Instructions for the task: Below are some records. Print exactly the lines between the one holding "Task: Select the T6 02/05 date tab" and the one holding "Switch to the 五日", inclusive, and nothing else.

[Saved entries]
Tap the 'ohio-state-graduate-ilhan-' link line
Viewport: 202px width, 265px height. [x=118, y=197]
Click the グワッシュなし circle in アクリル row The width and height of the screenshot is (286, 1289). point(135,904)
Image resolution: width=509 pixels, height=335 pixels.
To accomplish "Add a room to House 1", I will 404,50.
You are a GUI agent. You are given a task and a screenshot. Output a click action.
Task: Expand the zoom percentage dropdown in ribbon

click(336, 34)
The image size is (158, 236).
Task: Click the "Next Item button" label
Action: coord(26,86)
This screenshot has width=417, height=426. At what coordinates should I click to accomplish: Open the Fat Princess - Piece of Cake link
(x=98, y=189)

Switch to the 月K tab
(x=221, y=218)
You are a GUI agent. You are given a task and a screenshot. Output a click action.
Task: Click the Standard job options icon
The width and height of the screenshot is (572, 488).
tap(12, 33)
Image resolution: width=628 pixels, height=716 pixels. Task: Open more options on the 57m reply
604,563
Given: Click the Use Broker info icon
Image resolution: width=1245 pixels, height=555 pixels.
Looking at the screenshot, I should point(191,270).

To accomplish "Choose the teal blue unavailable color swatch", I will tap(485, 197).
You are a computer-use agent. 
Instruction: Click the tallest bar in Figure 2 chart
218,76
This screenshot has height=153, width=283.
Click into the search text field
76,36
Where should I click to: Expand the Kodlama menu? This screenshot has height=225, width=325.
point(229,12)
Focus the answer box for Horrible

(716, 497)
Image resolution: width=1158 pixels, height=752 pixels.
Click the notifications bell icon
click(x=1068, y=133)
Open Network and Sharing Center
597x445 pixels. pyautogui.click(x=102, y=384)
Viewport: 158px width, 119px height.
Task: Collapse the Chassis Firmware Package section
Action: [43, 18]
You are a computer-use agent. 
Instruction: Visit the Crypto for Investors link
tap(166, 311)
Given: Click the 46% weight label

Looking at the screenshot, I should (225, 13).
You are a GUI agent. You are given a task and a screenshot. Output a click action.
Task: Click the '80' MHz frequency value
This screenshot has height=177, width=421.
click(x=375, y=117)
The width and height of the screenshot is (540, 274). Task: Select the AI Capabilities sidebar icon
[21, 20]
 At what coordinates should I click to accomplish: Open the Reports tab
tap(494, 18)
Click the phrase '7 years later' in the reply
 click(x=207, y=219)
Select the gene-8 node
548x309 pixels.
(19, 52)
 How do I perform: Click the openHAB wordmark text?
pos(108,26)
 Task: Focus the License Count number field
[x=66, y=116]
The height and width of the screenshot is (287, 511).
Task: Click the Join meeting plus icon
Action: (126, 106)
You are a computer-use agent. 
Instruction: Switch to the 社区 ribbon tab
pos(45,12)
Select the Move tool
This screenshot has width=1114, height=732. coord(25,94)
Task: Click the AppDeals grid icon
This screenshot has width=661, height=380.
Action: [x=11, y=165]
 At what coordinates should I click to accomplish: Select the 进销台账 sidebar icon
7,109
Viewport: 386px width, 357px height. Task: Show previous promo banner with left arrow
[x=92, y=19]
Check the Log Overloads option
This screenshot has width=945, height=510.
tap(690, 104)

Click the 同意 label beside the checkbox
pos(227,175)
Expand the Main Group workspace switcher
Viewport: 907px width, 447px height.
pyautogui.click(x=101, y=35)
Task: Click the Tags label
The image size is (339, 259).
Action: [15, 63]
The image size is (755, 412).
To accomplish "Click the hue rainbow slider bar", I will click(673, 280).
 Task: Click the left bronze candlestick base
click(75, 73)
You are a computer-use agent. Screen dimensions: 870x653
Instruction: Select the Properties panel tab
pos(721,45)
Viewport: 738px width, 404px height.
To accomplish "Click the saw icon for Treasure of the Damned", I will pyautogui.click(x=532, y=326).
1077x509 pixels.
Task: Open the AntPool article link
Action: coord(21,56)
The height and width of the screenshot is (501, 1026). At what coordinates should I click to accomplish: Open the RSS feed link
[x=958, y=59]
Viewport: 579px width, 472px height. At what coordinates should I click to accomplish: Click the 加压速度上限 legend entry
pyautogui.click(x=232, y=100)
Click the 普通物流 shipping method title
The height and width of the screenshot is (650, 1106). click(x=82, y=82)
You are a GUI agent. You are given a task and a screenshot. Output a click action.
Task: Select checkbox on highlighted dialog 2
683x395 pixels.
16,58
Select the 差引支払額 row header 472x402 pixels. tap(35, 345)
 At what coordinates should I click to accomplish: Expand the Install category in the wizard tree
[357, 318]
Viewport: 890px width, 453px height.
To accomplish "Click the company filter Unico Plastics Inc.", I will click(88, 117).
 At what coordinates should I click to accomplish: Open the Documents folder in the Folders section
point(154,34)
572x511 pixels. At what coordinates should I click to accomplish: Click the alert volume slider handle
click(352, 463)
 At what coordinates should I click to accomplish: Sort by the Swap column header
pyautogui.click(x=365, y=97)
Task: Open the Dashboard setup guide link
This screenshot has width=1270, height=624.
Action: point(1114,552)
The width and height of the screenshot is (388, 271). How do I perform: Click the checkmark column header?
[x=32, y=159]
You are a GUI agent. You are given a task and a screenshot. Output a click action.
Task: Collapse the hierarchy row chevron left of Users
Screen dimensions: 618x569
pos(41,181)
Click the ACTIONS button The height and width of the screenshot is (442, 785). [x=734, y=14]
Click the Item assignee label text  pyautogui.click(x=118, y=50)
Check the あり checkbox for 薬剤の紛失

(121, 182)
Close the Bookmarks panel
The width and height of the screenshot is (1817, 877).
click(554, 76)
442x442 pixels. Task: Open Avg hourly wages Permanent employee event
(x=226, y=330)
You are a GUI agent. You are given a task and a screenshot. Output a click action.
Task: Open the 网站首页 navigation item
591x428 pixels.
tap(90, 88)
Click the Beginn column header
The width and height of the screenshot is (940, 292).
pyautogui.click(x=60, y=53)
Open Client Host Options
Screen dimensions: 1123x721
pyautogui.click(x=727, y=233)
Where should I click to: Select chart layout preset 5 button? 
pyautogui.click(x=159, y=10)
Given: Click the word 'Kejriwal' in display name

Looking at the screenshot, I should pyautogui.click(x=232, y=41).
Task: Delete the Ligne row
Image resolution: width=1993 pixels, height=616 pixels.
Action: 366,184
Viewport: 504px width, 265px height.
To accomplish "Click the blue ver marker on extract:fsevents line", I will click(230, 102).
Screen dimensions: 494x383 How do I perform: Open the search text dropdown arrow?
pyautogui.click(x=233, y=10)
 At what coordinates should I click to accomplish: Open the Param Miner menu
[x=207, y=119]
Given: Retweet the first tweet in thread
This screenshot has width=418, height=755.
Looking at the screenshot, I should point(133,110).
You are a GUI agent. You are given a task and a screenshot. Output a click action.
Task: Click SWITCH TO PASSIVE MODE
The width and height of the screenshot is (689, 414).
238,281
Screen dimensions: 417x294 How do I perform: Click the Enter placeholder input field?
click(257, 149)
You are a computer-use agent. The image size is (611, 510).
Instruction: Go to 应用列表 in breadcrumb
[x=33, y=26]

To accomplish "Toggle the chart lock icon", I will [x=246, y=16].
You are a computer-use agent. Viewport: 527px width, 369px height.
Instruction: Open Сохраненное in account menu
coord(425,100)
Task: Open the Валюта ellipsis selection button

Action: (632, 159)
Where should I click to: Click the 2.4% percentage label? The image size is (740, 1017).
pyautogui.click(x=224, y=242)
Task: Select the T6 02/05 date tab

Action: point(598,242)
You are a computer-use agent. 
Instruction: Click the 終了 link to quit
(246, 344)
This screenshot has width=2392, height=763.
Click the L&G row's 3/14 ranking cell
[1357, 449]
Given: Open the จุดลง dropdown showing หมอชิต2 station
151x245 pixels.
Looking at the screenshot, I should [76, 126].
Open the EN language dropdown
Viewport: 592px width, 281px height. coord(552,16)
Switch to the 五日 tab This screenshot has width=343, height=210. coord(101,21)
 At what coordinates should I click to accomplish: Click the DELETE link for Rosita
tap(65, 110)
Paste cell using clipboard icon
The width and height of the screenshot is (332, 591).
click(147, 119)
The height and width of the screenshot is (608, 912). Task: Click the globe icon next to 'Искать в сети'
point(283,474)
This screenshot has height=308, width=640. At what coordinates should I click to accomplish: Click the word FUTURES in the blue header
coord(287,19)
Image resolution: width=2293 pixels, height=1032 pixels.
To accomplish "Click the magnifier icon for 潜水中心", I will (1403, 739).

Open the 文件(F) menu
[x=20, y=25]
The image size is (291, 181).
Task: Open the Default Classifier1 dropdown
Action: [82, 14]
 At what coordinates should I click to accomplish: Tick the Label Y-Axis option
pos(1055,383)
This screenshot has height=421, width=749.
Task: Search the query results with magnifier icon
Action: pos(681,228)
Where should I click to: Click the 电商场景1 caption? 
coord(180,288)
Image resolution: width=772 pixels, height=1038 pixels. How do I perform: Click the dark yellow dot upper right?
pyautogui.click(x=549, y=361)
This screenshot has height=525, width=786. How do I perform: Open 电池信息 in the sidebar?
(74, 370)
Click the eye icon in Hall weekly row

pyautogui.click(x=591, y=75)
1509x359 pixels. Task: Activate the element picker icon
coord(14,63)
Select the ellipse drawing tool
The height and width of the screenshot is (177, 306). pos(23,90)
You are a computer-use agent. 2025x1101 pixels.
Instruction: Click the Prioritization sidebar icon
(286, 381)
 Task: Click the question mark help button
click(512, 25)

Answer to this problem:
Task: Select the T6 02/05 date tab

Action: point(598,242)
You are a computer-use agent. 
Instruction: Click the 終了 link to quit
(246, 344)
This screenshot has width=2392, height=763.
Click the L&G row's 3/14 ranking cell
[1357, 449]
Given: Open the จุดลง dropdown showing หมอชิต2 station
151x245 pixels.
Looking at the screenshot, I should [76, 126].
Open the EN language dropdown
Viewport: 592px width, 281px height. coord(552,16)
Switch to the 五日 tab This screenshot has width=343, height=210. coord(101,21)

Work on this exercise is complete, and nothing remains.